• _WORKING DATA_:
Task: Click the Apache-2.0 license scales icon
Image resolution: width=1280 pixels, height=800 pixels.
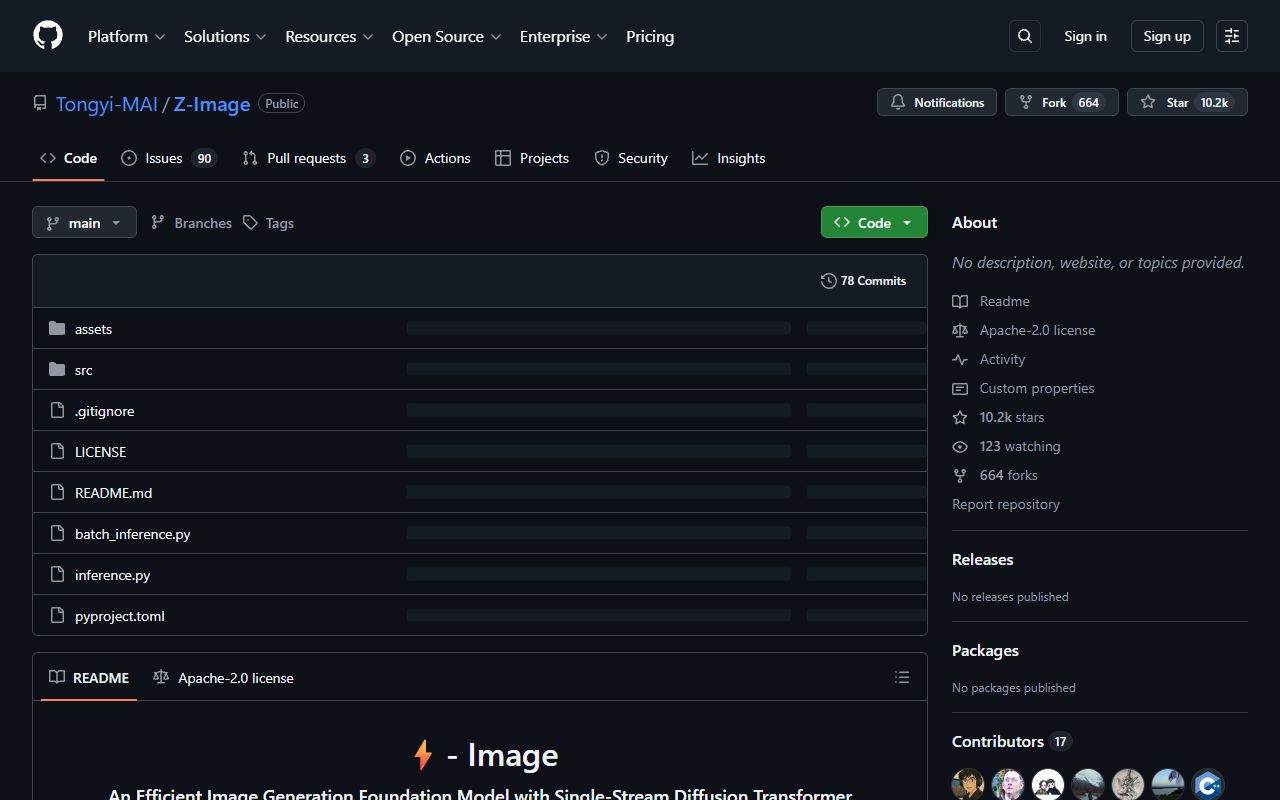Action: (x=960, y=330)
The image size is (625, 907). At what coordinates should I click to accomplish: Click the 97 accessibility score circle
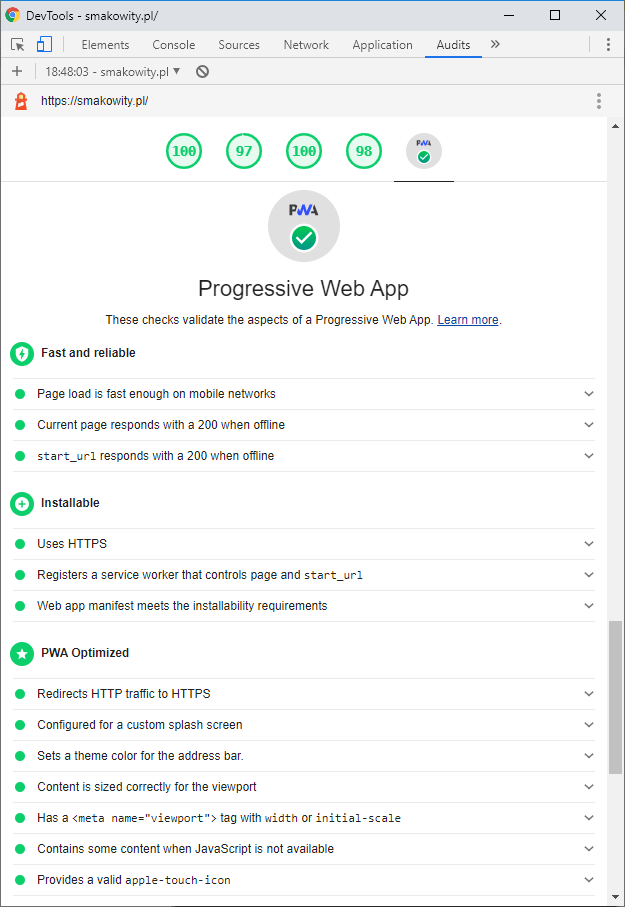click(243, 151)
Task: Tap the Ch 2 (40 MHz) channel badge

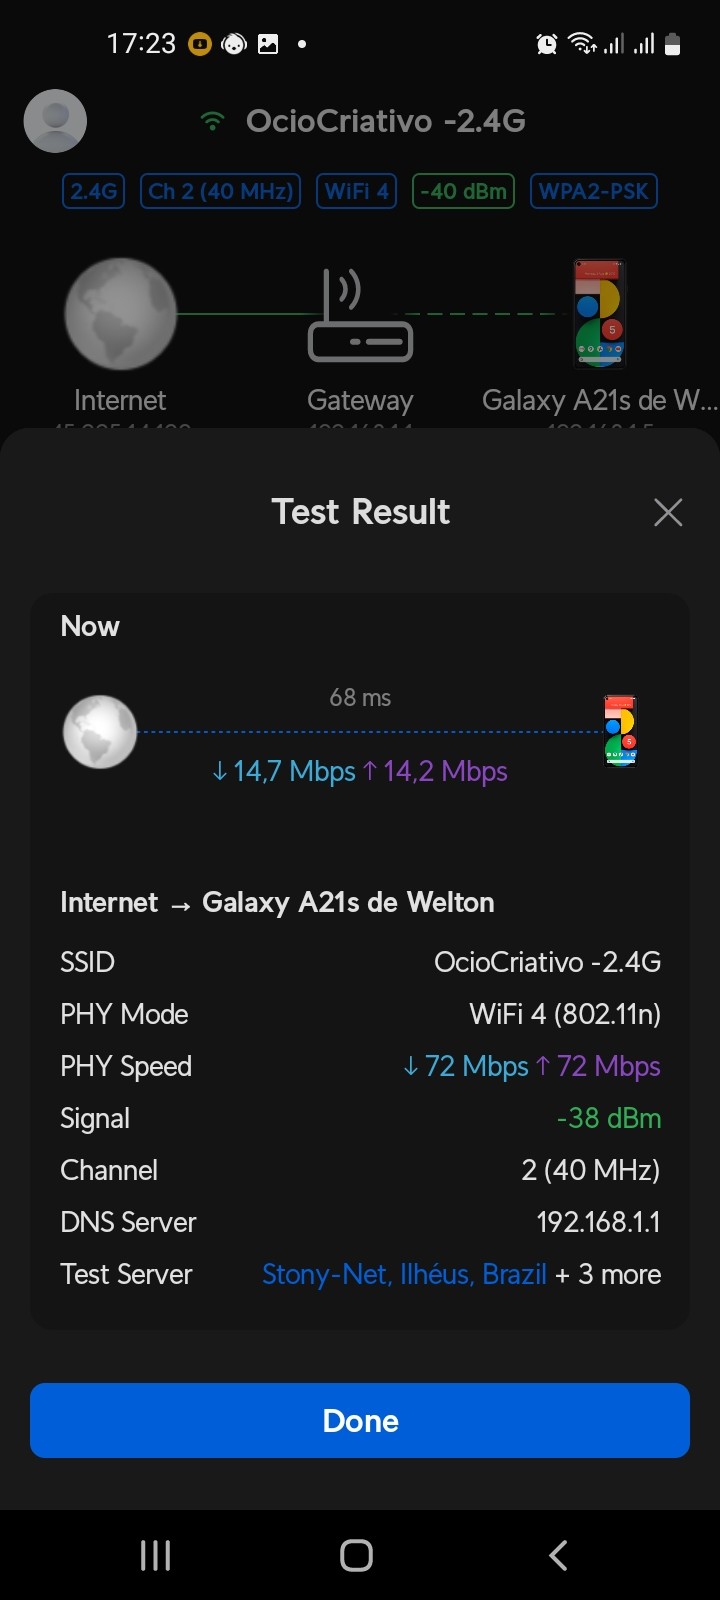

• _WHAT THE EXERCISE ASKS_: Would you give the entries above again verbatim, omitting the images they contain?

• _WRITTEN ANSWER_:
Task: Click the Apache-2.0 license scales icon
Image resolution: width=1280 pixels, height=800 pixels.
Action: (x=960, y=330)
The image size is (625, 907). At what coordinates should I click to accomplish: Click the 97 accessibility score circle
click(243, 151)
Task: Tap the Ch 2 (40 MHz) channel badge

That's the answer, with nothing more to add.